Task item: Locate all lines in the data below that hold "green" and show them.

Entries provided:
- - - -

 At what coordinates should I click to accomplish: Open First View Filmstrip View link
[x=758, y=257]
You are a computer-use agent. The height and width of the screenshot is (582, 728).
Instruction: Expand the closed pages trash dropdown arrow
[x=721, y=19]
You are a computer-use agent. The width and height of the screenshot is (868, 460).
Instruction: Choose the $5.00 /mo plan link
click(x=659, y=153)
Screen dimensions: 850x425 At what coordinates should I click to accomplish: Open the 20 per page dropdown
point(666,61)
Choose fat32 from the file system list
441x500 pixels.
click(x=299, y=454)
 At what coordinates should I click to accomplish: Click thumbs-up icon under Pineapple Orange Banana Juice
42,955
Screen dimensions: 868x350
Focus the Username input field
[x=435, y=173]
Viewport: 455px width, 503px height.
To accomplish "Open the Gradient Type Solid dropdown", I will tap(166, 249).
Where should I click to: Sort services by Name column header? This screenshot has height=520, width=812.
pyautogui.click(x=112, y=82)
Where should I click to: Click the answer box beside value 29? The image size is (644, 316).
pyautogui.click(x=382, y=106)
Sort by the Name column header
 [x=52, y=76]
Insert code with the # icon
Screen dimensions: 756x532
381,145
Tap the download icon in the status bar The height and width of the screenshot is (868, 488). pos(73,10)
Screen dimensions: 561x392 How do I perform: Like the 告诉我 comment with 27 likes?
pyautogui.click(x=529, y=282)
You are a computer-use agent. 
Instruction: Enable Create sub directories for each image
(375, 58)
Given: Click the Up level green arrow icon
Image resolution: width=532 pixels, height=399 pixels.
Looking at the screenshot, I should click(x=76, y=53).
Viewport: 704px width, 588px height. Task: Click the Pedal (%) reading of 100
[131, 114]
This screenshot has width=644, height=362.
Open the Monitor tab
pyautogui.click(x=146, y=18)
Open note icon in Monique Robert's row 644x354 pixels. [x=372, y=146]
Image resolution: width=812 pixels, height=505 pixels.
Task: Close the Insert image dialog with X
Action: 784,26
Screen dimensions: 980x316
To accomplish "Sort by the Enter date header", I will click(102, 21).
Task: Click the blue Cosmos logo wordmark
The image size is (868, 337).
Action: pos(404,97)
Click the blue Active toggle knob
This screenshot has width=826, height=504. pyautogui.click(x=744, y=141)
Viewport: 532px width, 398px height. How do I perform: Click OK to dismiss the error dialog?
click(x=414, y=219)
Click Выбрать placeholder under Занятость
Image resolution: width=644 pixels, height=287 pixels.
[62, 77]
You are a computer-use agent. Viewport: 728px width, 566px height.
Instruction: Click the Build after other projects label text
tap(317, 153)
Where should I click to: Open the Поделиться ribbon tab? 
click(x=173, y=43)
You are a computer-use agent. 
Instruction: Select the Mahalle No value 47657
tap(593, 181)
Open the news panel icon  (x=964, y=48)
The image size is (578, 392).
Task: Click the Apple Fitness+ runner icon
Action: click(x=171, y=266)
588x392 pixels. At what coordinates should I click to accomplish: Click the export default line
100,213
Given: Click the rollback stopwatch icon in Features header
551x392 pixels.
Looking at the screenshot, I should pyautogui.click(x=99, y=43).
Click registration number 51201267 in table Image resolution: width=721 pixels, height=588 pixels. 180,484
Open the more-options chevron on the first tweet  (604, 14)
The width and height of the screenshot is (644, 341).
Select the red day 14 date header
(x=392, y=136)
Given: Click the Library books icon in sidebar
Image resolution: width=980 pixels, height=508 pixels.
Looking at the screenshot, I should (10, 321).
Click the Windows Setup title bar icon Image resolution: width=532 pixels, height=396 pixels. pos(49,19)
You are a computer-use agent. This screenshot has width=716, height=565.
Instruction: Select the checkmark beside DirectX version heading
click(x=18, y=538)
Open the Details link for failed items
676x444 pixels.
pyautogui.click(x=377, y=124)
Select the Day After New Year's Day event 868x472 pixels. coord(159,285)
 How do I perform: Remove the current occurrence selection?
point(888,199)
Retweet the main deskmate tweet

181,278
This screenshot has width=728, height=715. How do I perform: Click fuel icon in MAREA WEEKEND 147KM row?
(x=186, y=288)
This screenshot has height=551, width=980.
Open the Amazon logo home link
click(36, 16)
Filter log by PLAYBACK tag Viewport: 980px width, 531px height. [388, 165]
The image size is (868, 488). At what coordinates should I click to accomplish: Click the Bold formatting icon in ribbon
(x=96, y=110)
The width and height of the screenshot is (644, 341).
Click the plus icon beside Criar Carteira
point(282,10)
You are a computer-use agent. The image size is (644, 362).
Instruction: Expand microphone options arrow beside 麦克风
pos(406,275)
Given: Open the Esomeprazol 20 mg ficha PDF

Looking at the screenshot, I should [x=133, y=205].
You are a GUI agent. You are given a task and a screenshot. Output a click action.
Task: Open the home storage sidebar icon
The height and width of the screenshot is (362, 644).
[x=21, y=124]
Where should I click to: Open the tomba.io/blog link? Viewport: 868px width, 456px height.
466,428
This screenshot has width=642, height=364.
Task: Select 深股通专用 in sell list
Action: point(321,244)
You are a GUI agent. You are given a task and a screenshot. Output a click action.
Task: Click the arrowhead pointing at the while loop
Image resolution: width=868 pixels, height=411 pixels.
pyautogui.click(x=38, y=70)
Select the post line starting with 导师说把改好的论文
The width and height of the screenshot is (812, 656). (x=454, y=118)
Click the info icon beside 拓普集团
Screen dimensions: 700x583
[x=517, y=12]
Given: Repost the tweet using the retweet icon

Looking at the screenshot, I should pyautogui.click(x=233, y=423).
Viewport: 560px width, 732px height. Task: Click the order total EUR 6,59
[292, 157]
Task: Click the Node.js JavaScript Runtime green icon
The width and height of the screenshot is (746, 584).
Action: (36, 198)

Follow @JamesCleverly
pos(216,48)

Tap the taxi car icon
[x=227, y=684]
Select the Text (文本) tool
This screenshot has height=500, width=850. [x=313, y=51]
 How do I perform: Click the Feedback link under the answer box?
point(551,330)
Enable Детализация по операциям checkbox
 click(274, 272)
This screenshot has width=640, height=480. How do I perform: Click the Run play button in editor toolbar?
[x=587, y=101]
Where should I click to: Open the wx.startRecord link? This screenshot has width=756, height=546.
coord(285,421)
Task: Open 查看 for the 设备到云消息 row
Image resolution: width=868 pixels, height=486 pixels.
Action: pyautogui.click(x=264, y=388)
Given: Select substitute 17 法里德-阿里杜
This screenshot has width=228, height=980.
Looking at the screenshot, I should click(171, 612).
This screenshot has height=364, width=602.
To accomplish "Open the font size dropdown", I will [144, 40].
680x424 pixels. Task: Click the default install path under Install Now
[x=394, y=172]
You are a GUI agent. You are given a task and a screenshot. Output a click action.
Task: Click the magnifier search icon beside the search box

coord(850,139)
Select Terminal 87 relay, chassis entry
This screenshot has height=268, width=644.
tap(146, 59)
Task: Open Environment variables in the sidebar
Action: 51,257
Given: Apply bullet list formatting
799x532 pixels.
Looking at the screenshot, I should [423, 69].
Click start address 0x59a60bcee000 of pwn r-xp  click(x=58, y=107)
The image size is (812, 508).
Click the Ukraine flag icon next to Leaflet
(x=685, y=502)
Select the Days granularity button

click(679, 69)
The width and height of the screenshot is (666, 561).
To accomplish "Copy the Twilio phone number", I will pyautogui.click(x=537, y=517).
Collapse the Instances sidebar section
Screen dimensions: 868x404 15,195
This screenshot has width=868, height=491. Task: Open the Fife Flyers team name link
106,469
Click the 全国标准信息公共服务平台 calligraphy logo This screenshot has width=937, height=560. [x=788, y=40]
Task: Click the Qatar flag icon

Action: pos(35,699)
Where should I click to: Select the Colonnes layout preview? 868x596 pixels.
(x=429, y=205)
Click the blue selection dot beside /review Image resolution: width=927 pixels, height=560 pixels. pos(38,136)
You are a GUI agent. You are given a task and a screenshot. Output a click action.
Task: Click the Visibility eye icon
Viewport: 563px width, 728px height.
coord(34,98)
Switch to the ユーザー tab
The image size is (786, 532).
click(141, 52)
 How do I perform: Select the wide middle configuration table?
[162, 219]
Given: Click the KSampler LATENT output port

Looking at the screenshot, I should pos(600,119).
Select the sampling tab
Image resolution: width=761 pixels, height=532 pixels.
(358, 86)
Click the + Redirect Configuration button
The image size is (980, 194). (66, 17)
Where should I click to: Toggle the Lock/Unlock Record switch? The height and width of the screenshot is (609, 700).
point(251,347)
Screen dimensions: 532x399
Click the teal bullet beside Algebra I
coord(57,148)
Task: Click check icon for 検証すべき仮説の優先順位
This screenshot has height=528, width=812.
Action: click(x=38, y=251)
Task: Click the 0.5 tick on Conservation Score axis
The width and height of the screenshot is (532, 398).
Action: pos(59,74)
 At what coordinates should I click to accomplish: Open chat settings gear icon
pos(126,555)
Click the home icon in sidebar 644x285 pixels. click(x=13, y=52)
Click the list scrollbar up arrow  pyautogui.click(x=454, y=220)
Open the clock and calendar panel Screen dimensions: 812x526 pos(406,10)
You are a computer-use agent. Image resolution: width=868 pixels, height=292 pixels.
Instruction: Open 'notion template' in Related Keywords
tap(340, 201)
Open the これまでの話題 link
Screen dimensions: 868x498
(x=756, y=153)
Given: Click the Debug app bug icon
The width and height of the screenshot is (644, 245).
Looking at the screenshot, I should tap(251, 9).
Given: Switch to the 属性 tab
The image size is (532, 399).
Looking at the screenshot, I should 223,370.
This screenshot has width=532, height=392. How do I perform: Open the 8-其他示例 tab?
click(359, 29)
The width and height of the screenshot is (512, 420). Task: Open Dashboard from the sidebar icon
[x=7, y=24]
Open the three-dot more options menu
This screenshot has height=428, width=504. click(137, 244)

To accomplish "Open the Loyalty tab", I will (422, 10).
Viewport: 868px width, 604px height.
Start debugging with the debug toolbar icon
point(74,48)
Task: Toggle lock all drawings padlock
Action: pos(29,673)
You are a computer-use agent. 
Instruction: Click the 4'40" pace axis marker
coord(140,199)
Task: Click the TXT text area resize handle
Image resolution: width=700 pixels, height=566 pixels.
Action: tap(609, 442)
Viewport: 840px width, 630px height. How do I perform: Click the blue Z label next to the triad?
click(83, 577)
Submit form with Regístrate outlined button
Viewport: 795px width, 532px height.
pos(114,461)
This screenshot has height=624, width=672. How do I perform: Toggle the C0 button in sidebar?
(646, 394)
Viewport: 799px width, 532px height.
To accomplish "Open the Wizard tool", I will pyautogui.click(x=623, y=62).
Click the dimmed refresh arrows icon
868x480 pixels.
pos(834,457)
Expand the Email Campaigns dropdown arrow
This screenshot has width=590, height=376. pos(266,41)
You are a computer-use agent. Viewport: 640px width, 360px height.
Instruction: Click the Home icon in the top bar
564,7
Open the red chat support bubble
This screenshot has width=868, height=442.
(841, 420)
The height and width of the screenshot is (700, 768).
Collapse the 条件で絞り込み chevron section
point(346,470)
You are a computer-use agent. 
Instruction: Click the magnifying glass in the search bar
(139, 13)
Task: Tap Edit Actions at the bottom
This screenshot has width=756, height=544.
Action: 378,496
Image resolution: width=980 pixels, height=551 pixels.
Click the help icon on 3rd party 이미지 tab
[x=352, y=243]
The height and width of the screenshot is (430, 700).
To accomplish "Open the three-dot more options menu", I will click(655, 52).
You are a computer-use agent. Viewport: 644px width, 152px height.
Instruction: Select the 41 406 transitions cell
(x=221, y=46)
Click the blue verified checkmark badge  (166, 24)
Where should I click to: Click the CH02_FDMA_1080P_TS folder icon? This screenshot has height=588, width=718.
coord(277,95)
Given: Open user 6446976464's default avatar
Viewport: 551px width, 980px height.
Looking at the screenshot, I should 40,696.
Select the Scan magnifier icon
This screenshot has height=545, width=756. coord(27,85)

- - - -

Task solution:
Given: Click the Up level green arrow icon
Task: Click the Node.js JavaScript Runtime green icon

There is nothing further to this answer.